Your goal. Please transcribe only the lines between the one containing "At what coordinates" and the end of the records, both ends included, exactly as written; skip every picture.

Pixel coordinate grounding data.
>>>

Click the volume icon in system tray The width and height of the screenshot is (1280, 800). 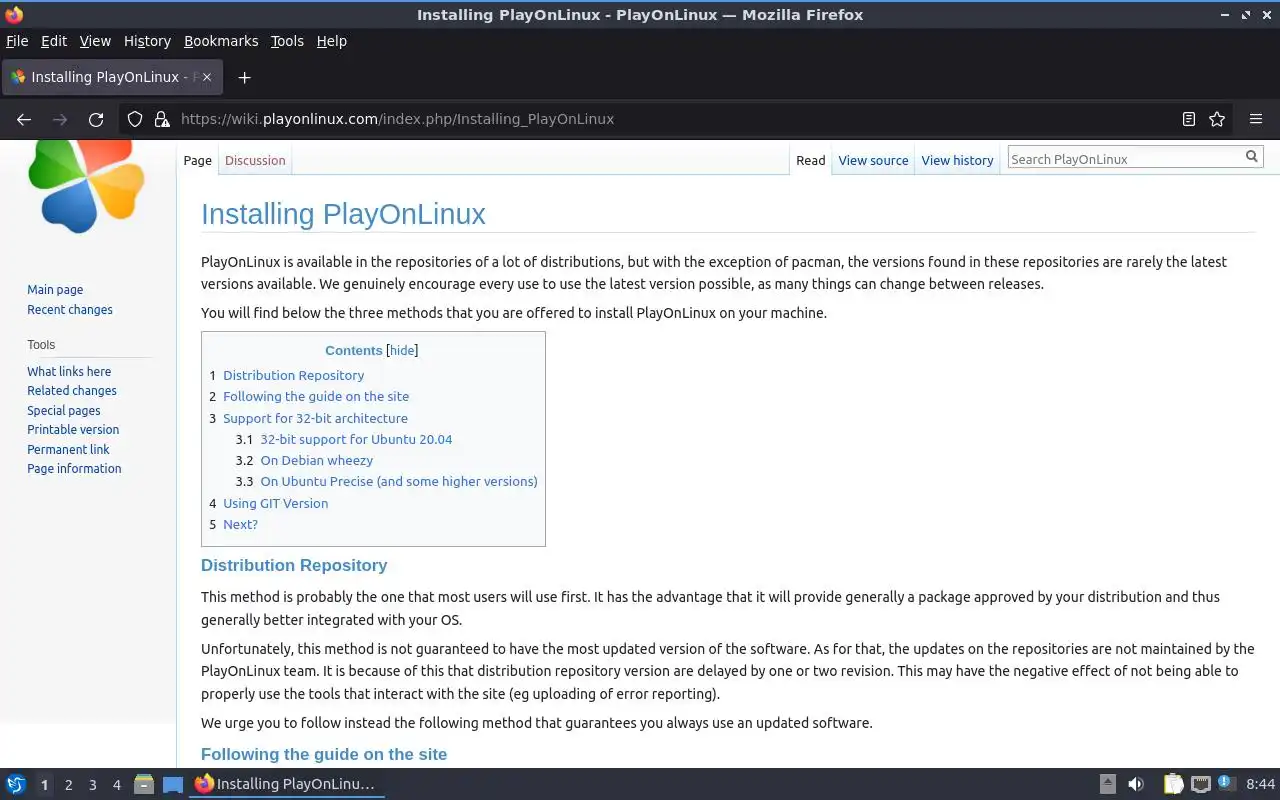click(1136, 784)
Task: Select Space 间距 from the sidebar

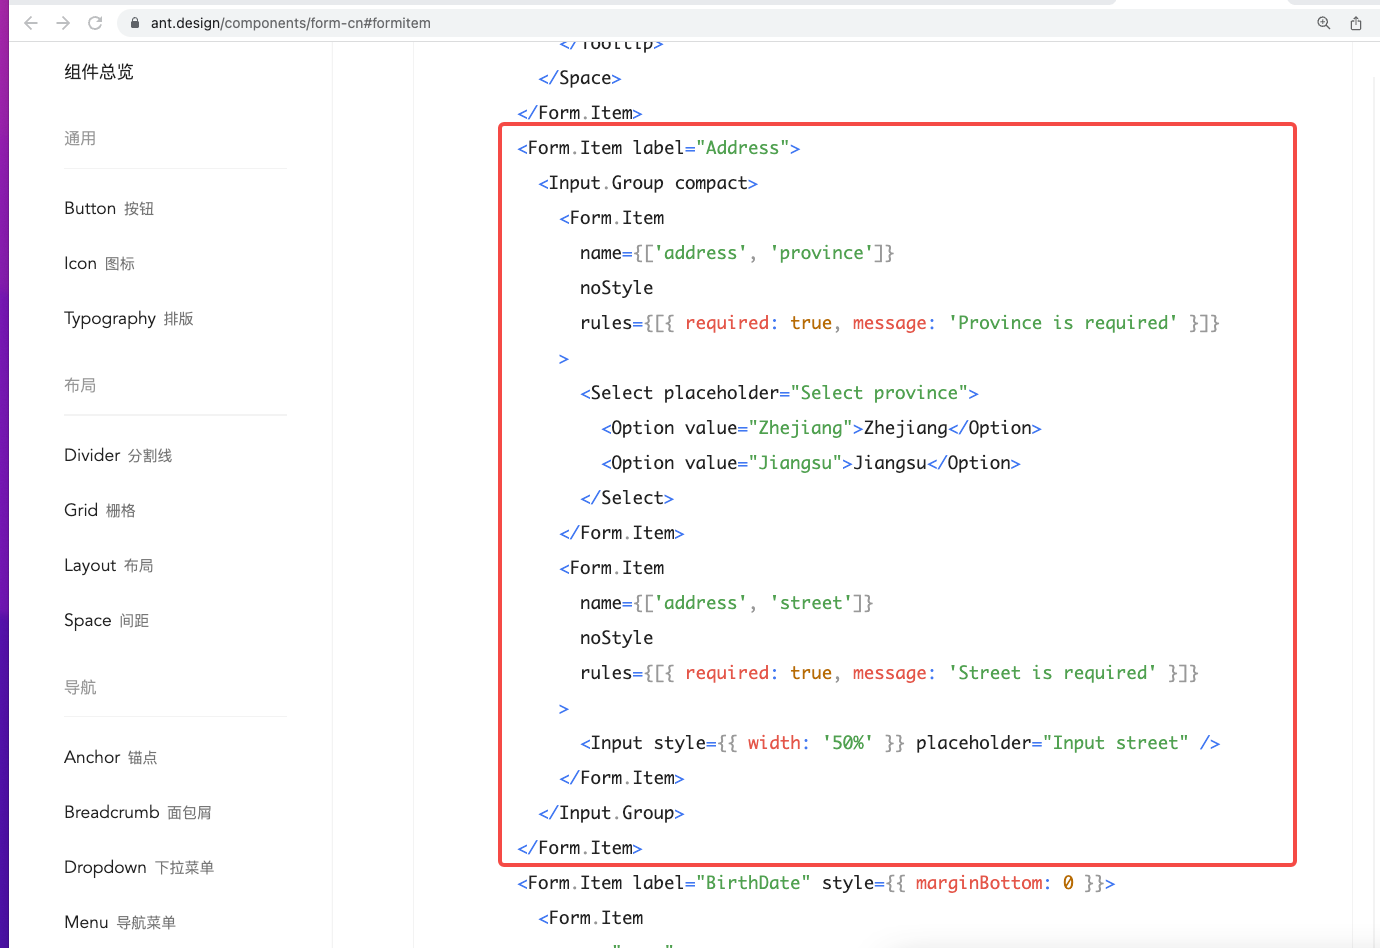Action: tap(106, 620)
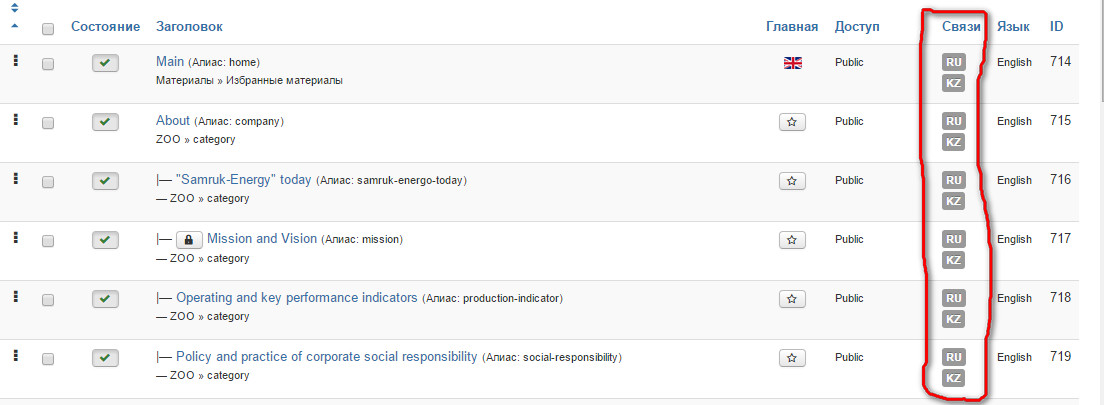Click the RU association badge for Main
Image resolution: width=1104 pixels, height=405 pixels.
pyautogui.click(x=953, y=62)
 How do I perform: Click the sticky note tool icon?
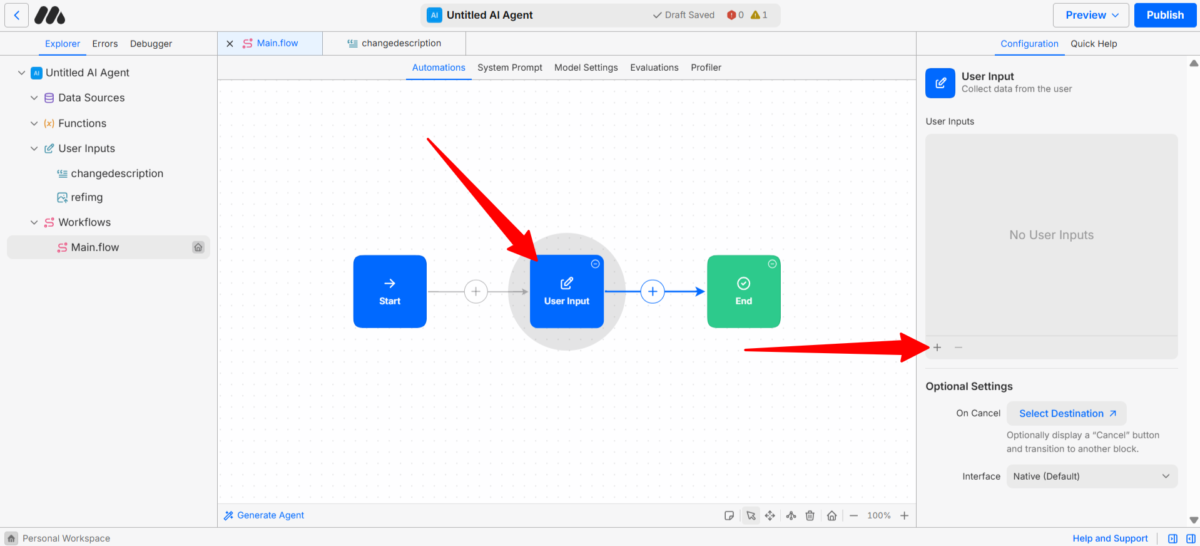(x=729, y=516)
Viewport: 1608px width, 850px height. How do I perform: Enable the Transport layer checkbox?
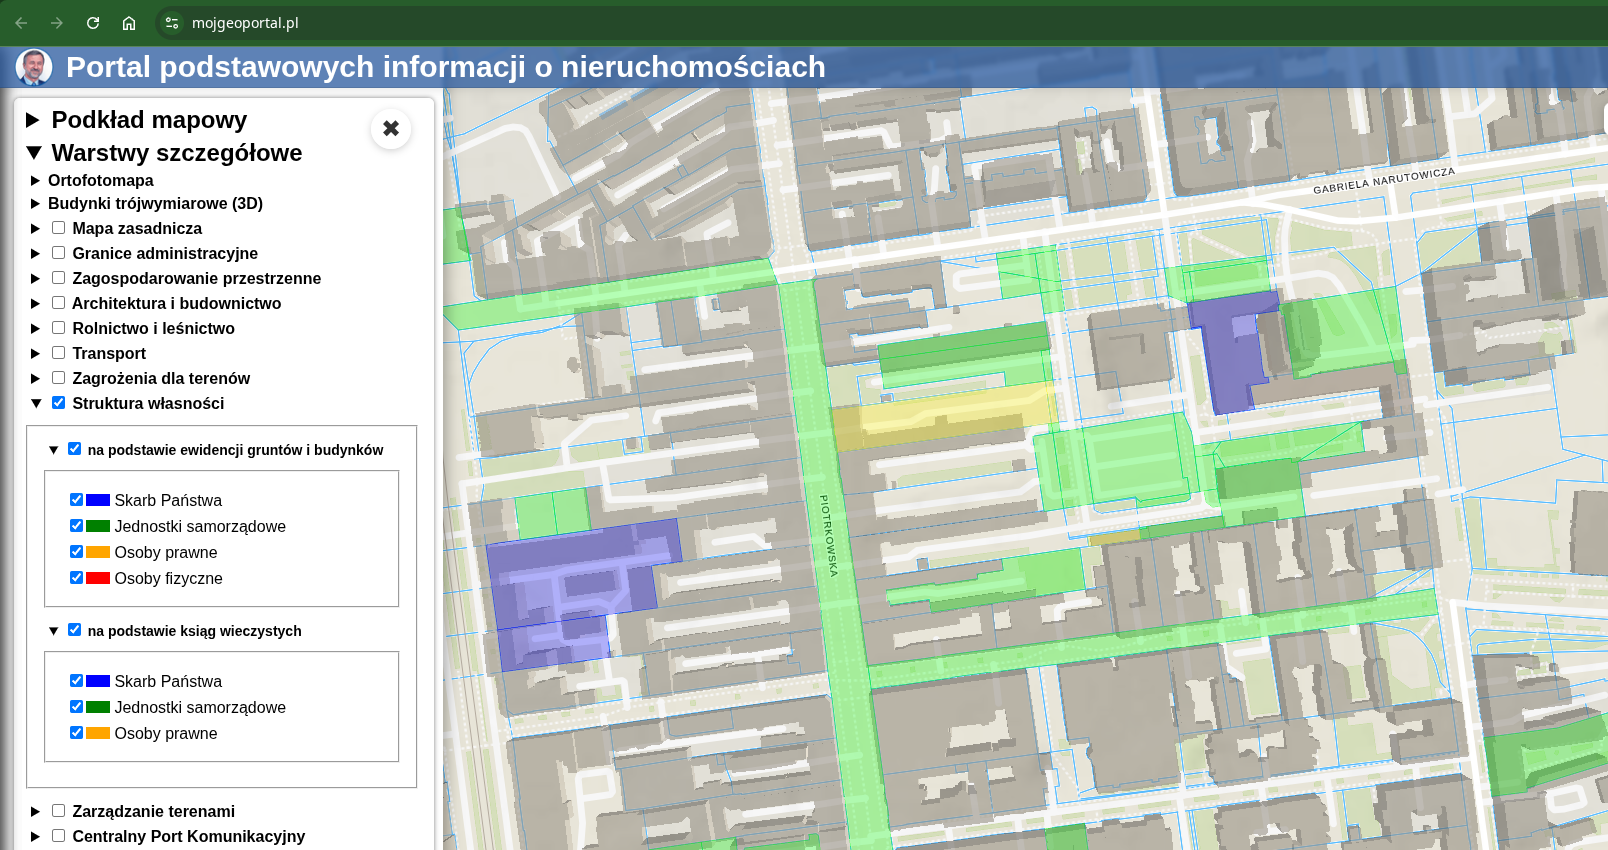[59, 353]
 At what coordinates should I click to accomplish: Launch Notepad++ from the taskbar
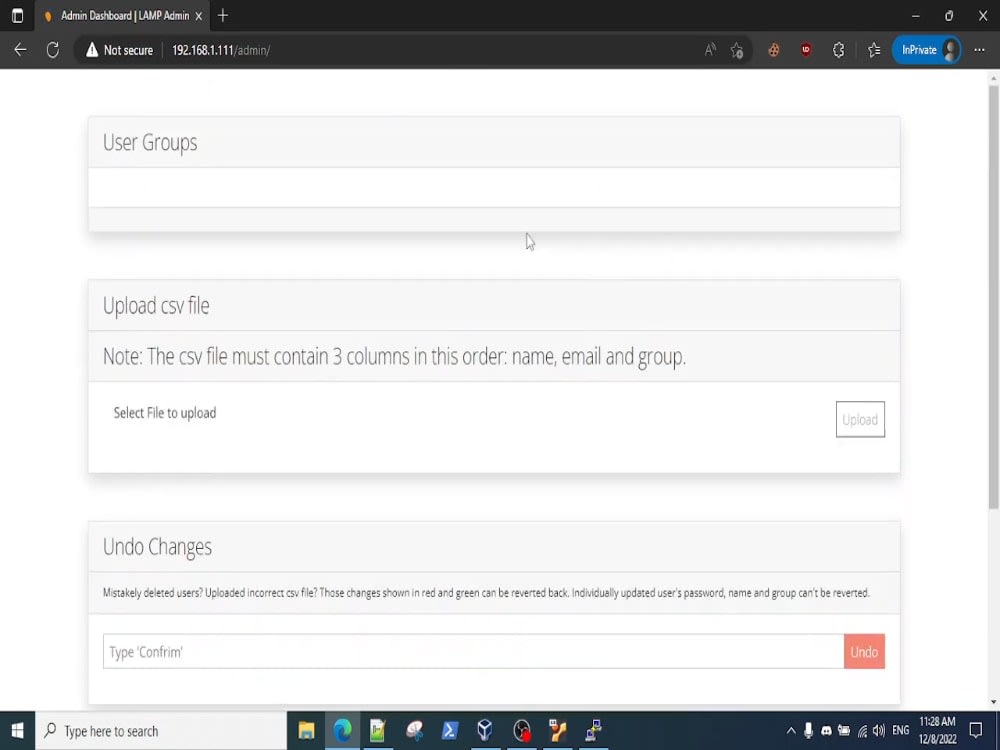click(x=377, y=731)
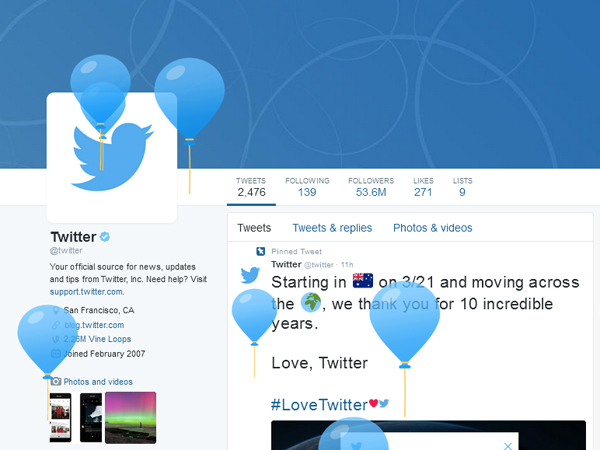Open the Lists 9 stat

463,187
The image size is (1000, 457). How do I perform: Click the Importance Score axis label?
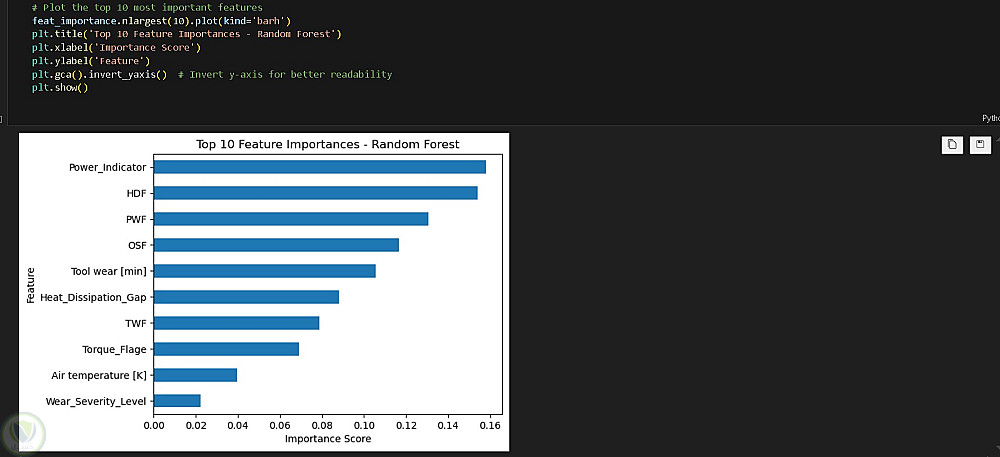[327, 439]
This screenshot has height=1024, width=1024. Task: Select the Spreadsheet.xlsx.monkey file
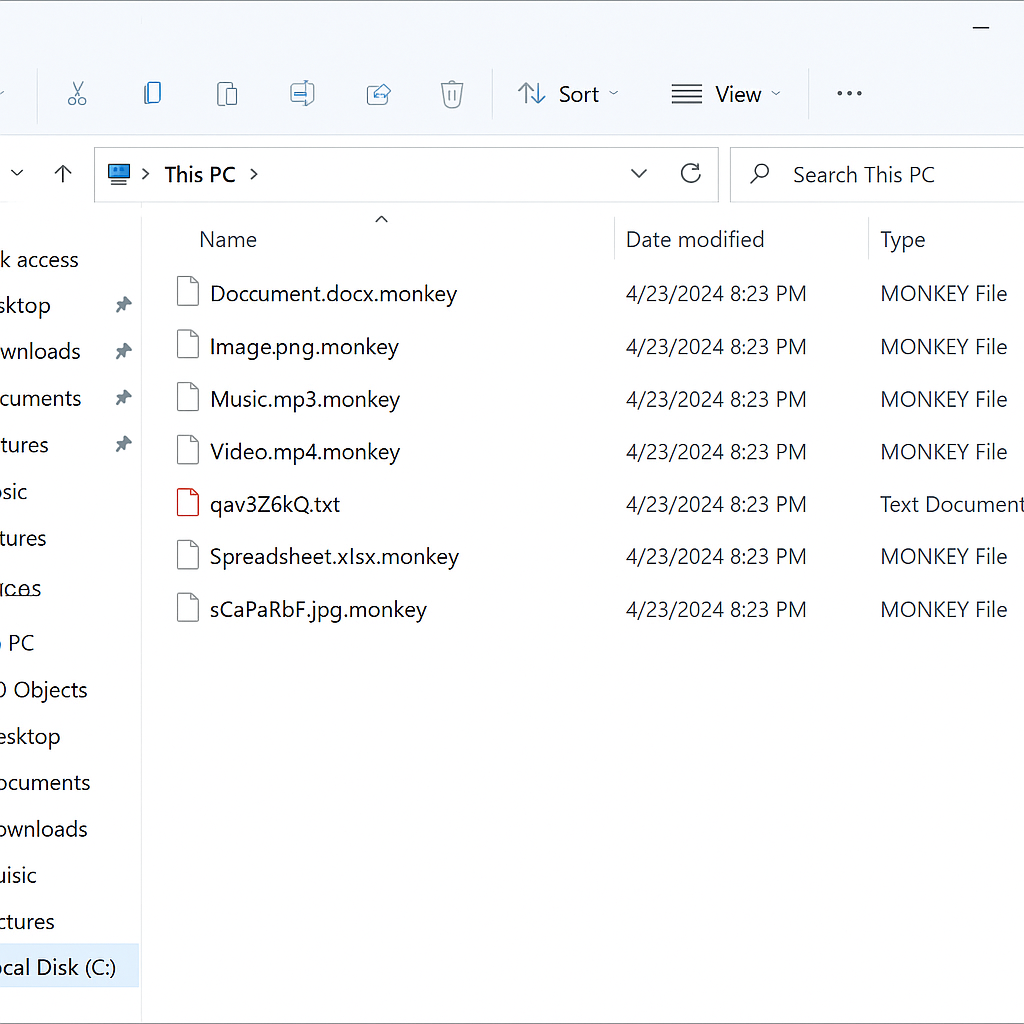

<<<

Worked solution.
 At what coordinates should I click to accomplish: Launch Notepad++ from the taskbar
click(x=377, y=731)
Open the Lists 9 stat

463,187
The image size is (1000, 457). How do I perform: Click the Importance Score axis label?
[327, 439]
This screenshot has height=1024, width=1024. Task: Select the Spreadsheet.xlsx.monkey file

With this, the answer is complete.